Thursday, May 03, 2007

Cars, Destroyers of Civilization?

Quote of the Day, courtesy of Wordsmith.org.


"The automobile has not merely taken over the street, it has dissolved the living tissue of the city. Its appetite for space is absolutely insatiable; moving and parked, it devours urban land, leaving the buildings as mere islands of habitable space in a sea of dangerous and ugly traffic."

-James Marston Fitch, historic preservationist (1909-2000)


How do you feel about your car? Are you enjoying your daily commute? If you have to use one of Connecticut's interstates, you're not. I'm usually driving against the traffic, and what I see is appalling. How much longer can this go on?

Take a look at the traffic cams on I-84 sometime. Not now, but some weekday morning when you're home between, say, 6 and 8 a.m. Or on a Friday afternoon, starting around 3 p.m. Look at all those cars, most of them carrying only one person, and try to calculate how much gasoline is being wasted while they crawl along an interstate highway at 10 or 20 mph. Then calculate how many buses or trains it would take to get half those cars off the road. How does the cost of the purchase and maintenance of a few buses compare to how much has been spent on construction projects on I-84 in the past 30 or 40 years? How does it compare to government subsidies for car companies, oil companies, and highway construction companies that have been expended to encourage private automobile travel and discourage public transportation? What was life in Danbury like before I-84? How was it worse, and how was it better?

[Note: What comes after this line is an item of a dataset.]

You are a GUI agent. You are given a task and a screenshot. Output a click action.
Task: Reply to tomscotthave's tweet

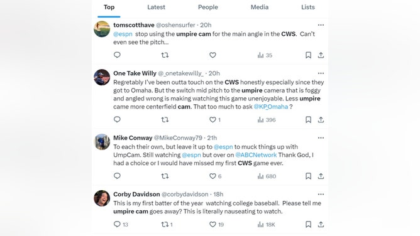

That's my research project for this summer.

2 comments:

Anonymous said...

Nice website. I found it when I was searching for information about the Kennedy Place project going in downtown.

sharon said...

Thanks, and welcome! Yes, it will be interesting to see what happens with the Kennedy Place project, now that BRT is marketing "Brookview Commons" as furnished apartments for WestConn students, instead of as apartments for adults and families. I could be wrong, but somehow I doubt that we're really going to see "luxury condos" going up any time soon.